En Afrique, et surtout en Côte d’Ivoire, le pauvre a toujours tort. Les gens ont fusillé l’État avec leurs yeux et ont bavardé dans les coulisses. Et tout le monde s’est tu. On paie seulement, mais les conditions déplorables dans lesquelles nous sommes formés n’intriguent guère les dirigeants. Puisqu’ils n’ont aucun de leurs enfants dans ces universités. Leurs enfants profitent de très bonnes formations dans de très bonnes conditions en Europe. Nous sommes comme du bétail à leurs yeux.
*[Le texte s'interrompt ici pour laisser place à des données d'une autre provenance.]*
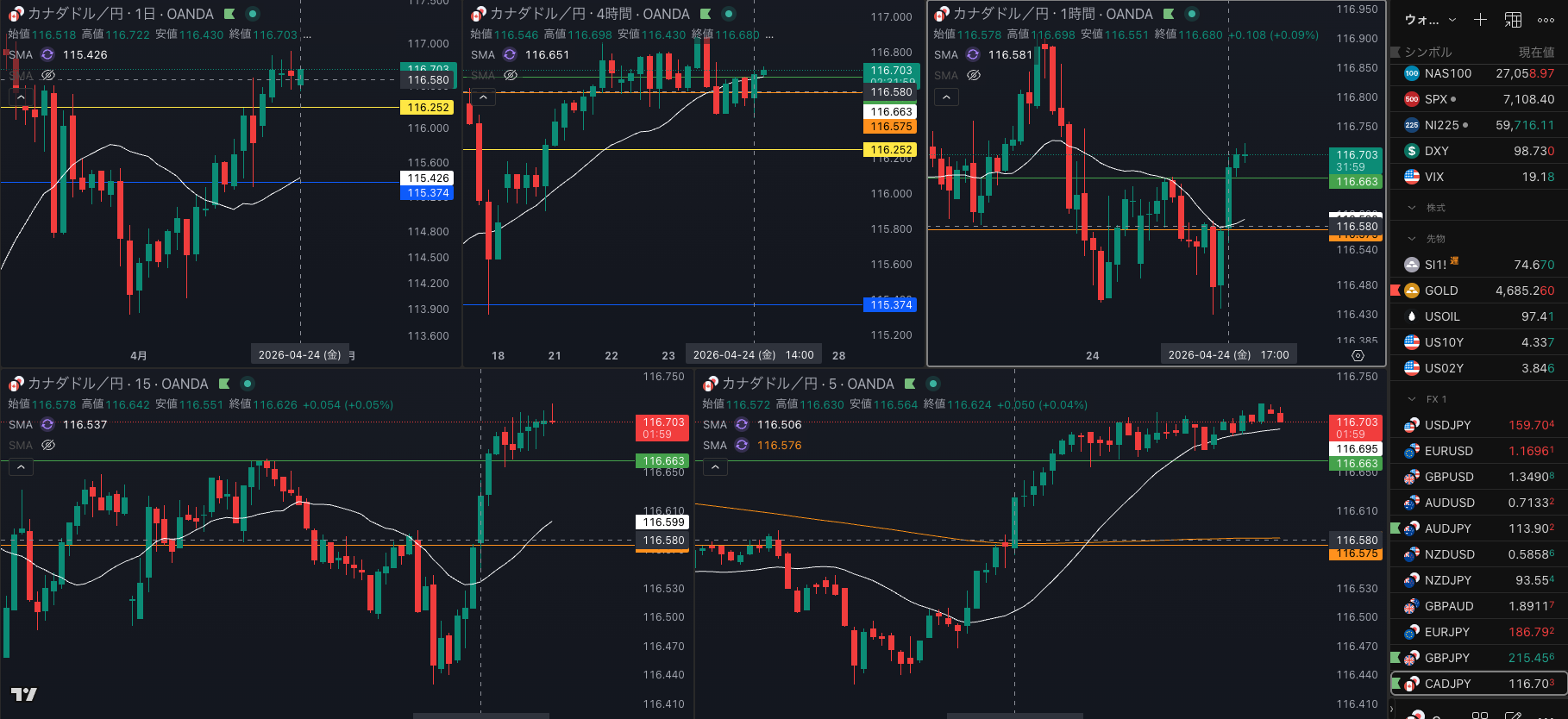Click the 15-minute chart symbol title
Screen dimensions: 1568x719
click(x=117, y=384)
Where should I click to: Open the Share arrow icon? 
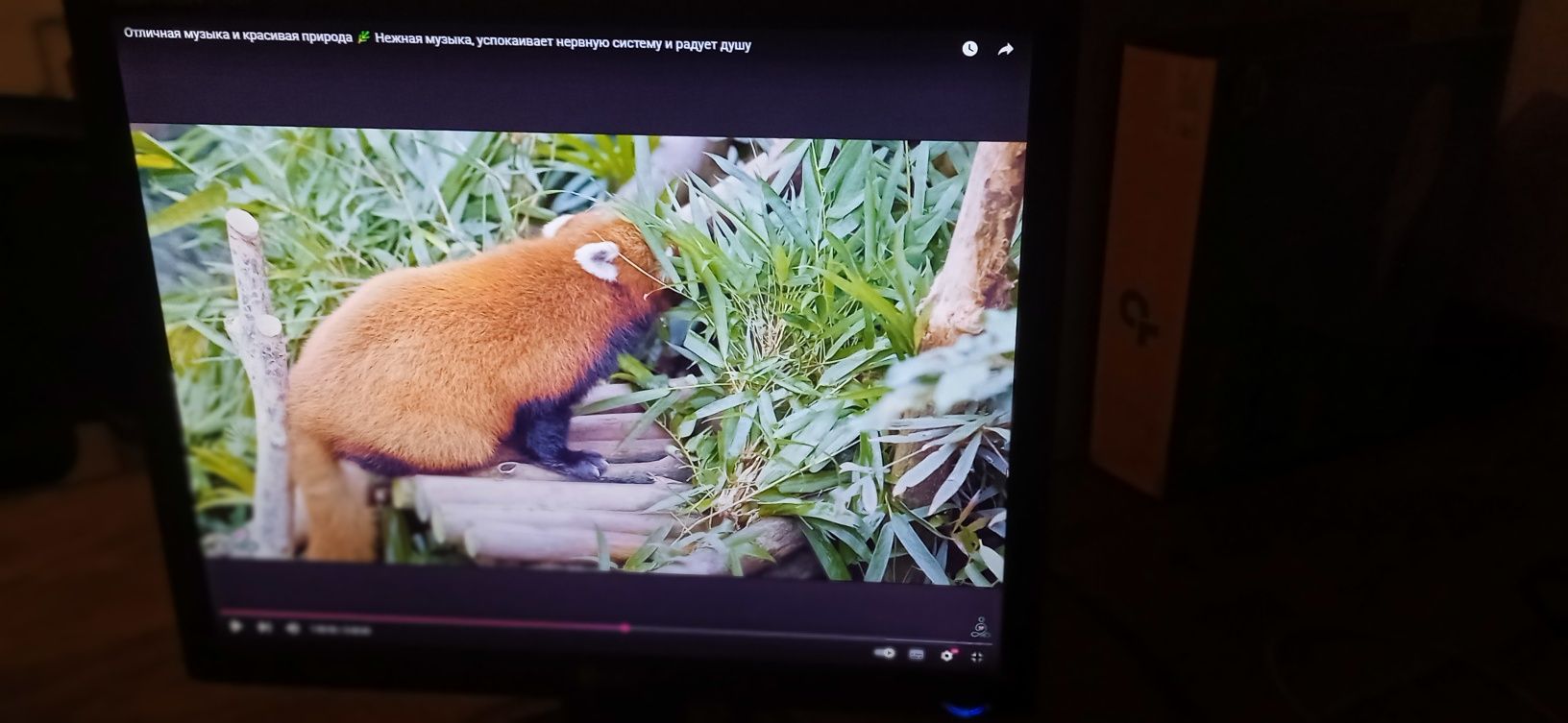tap(1005, 50)
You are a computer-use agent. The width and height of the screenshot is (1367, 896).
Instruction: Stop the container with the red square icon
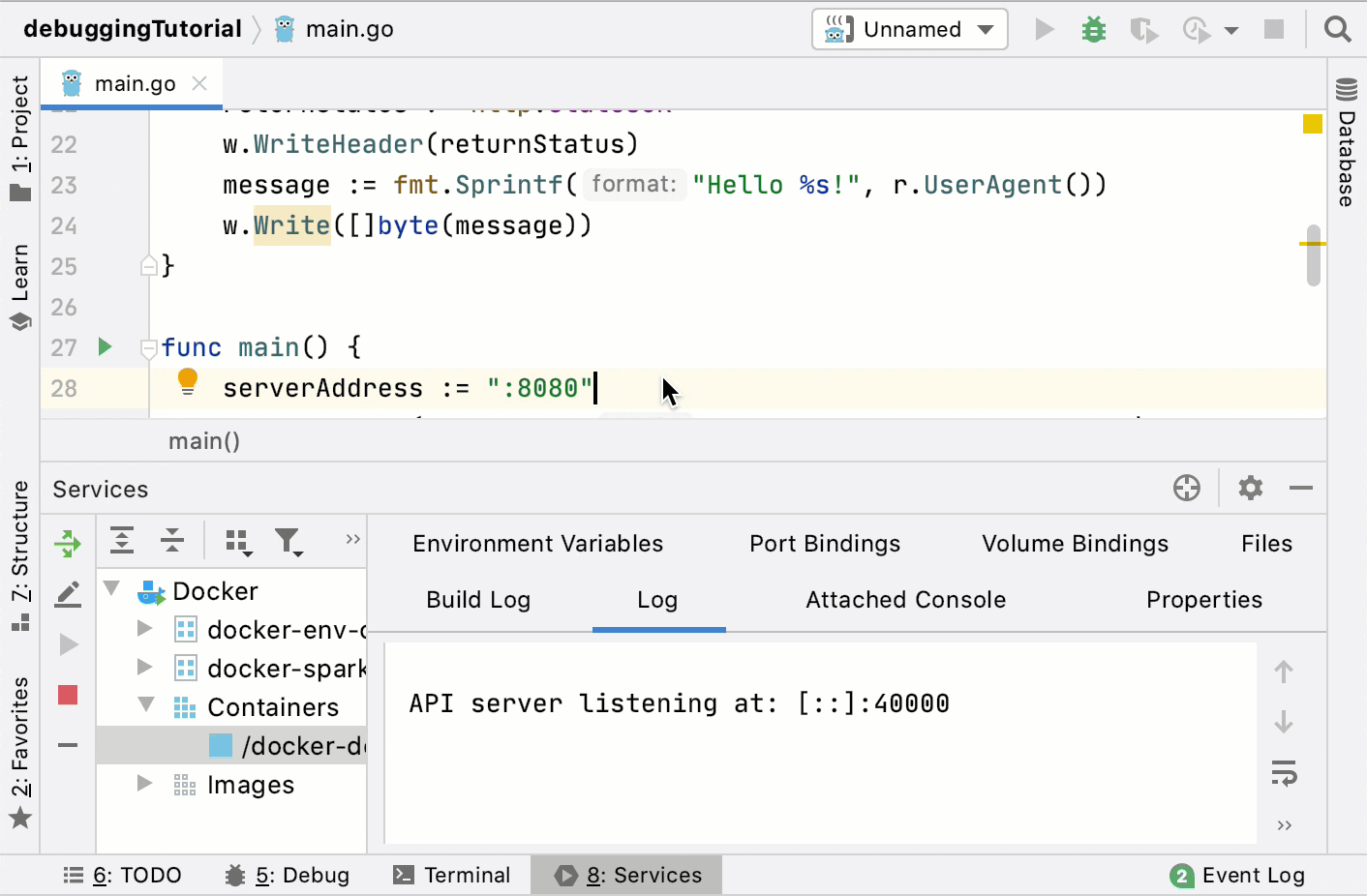(x=67, y=695)
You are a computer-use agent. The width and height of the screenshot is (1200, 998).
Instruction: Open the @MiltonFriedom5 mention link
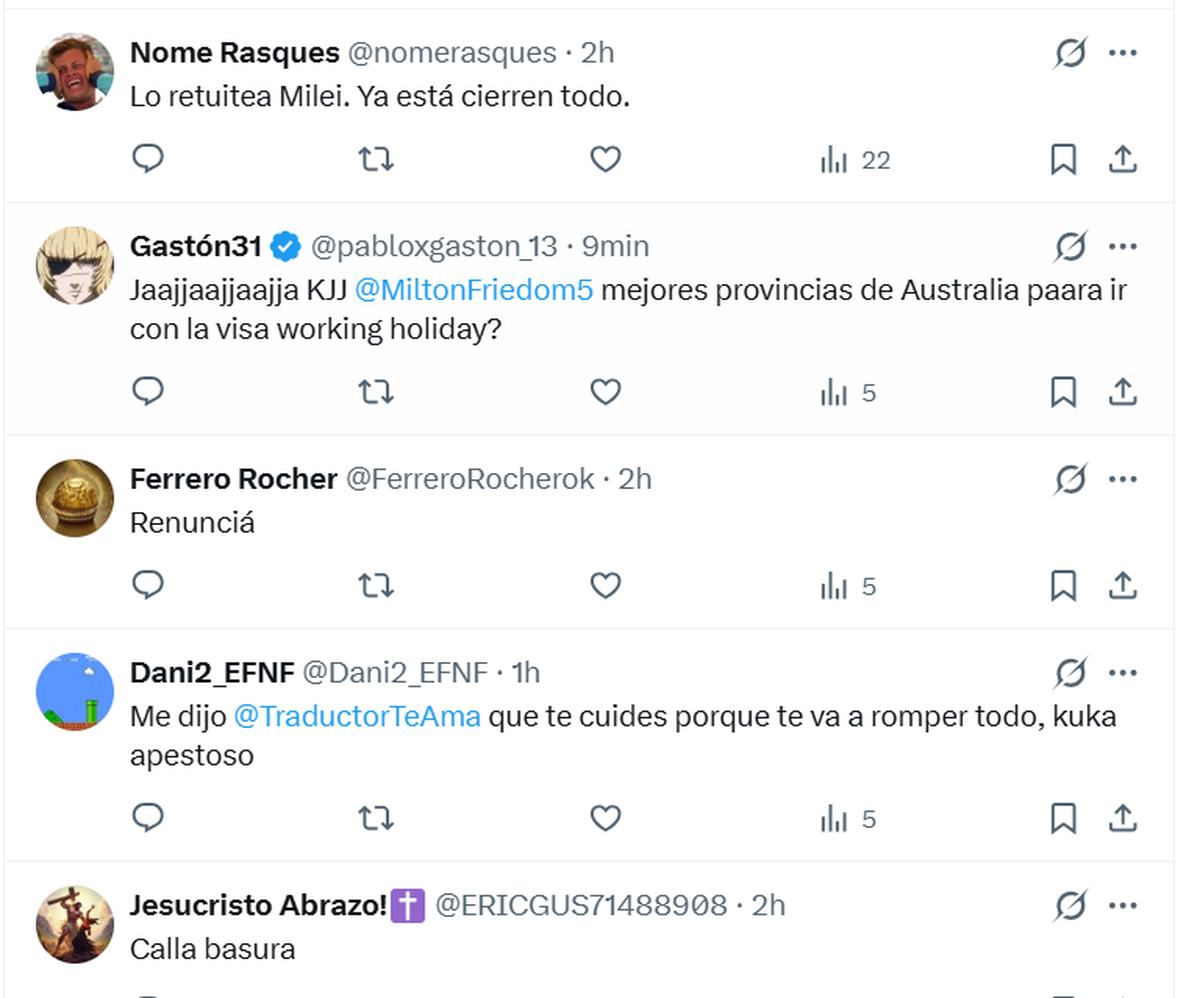(474, 290)
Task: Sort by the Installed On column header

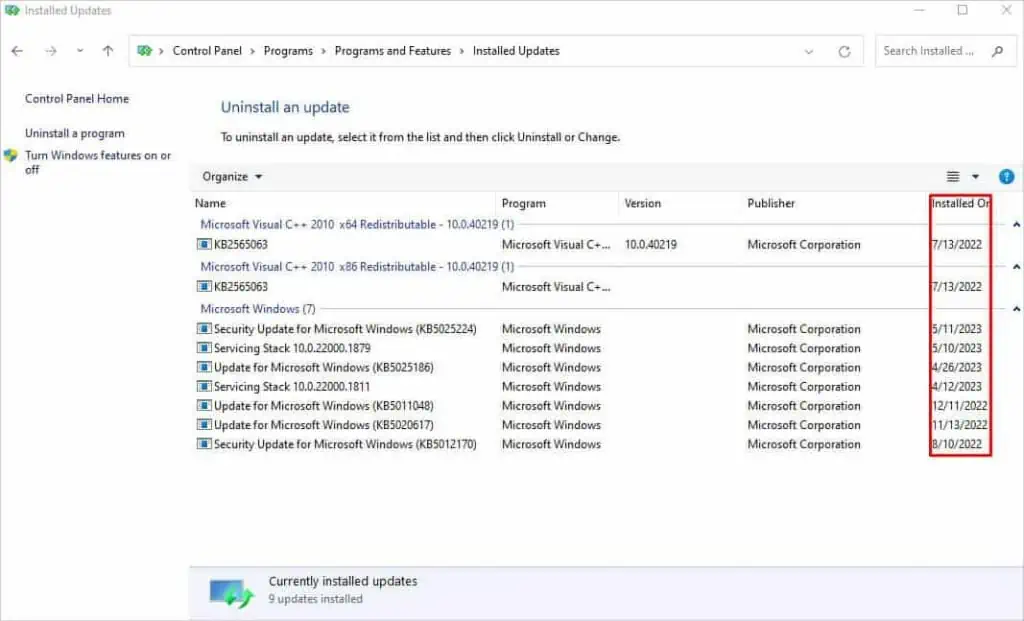Action: click(958, 203)
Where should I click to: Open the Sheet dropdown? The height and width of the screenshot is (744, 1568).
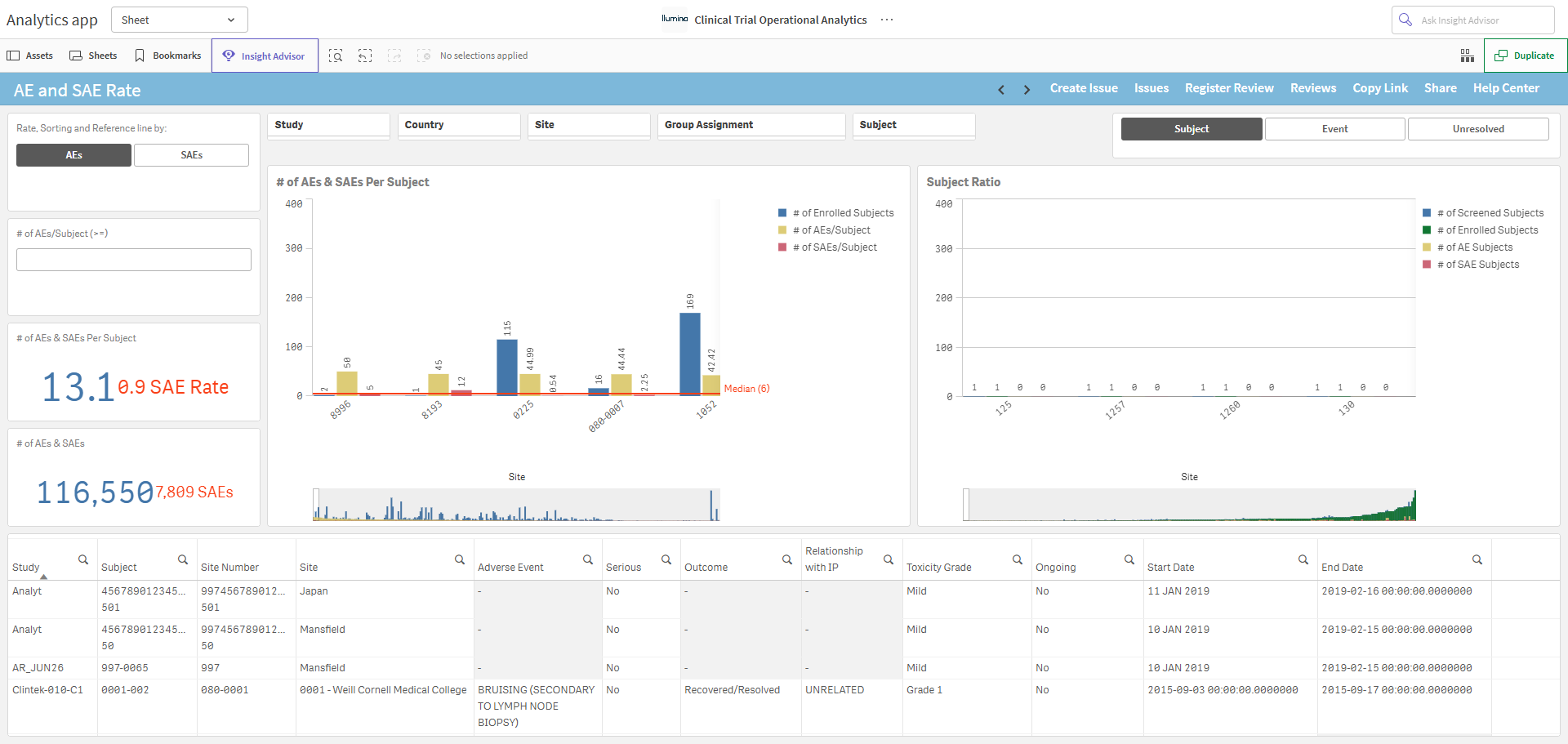pyautogui.click(x=180, y=20)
Combien de fois les différents ministres de l’enseignement supérieur ont-ils été visité les étudiants pour échanger avec eux et connaître leurs préoccupations?

On nous avait promis des amphithéâtres climatisés avec des microphones pour permettre aux enseignants de bien dispenser les cours, mais hélas, nous faisons les cours dans la chaleur, et la plupart du temps sans micro. Les enseignants et étudiants souffrent énormément, mais les étudiants encore plus car l’enseignant ne se sent pas obligé de crier pour se faire entendre par les étudiants assis au fin fond de l’amphi. Très souvent, les amphithéâtres ne peuvent pas contenir tous les étudiants, certains s’assoient à même le sol, d’autres n’ont même pas accès à la salle bondée de monde.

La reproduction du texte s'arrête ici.